> _Task directions_:
Throughout the material, some lines may have the word "agent". Count them and give the number only.

> _Records for the exercise_:

☆ ☆ ☆ ☆ ☆

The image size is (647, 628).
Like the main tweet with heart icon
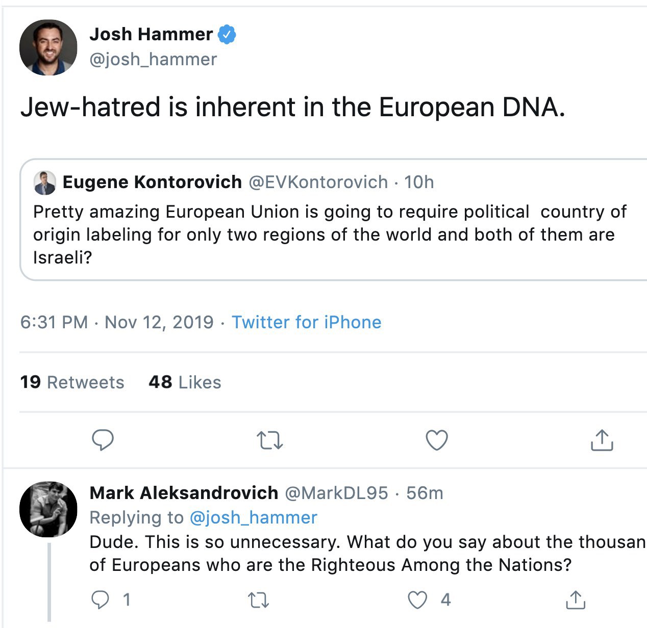tap(437, 440)
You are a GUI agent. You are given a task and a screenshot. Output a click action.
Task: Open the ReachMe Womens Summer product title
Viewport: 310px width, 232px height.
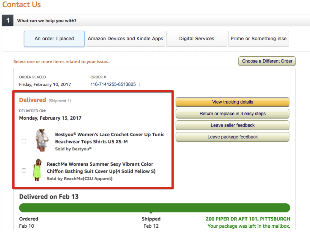tap(101, 168)
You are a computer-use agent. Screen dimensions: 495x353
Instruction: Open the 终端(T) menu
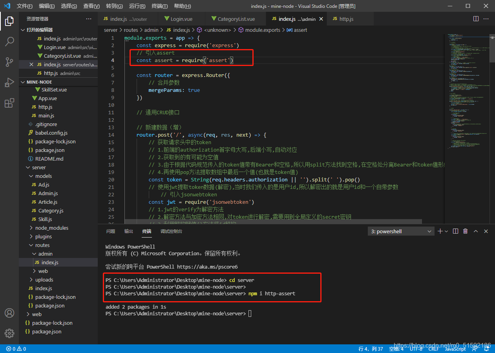[x=159, y=6]
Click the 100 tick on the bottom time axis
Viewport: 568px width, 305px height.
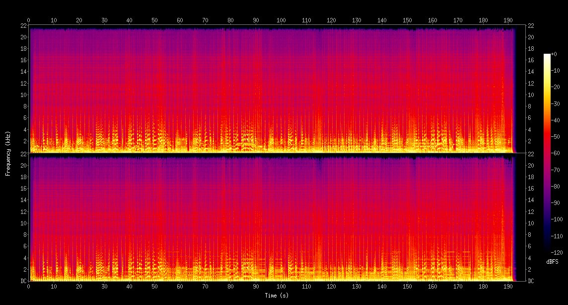(281, 287)

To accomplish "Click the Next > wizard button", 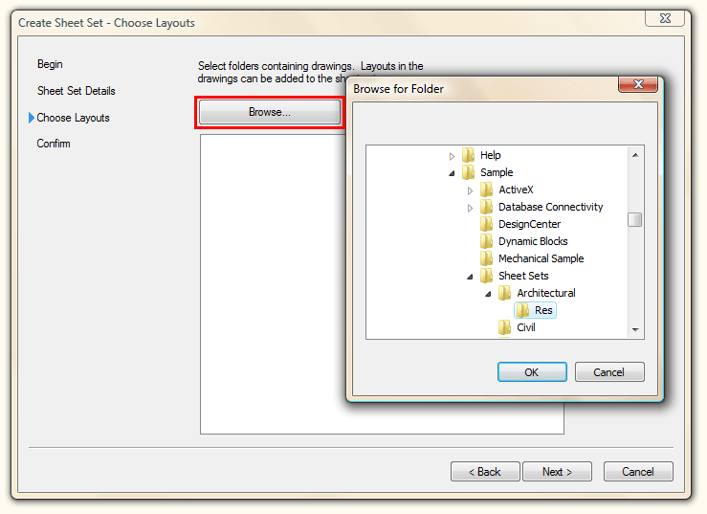I will tap(557, 472).
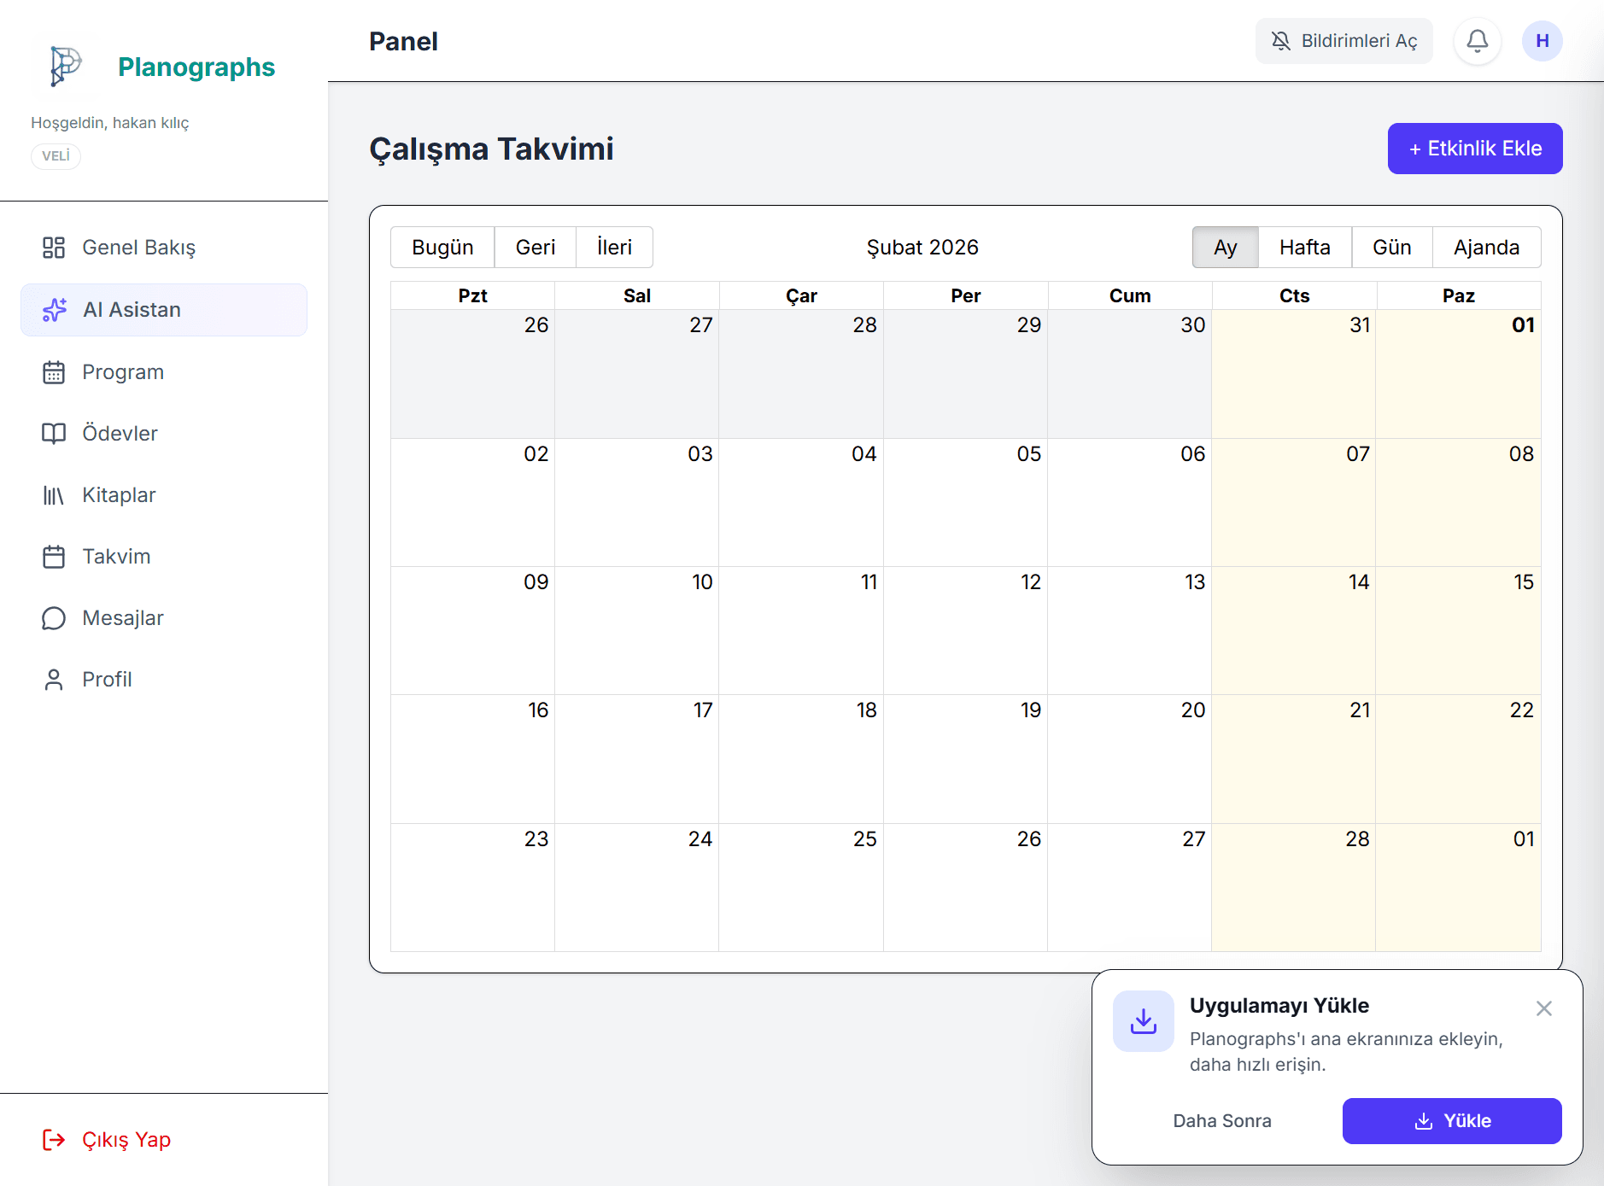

☆ ☆ ☆ ☆ ☆

> _Answer space_:
2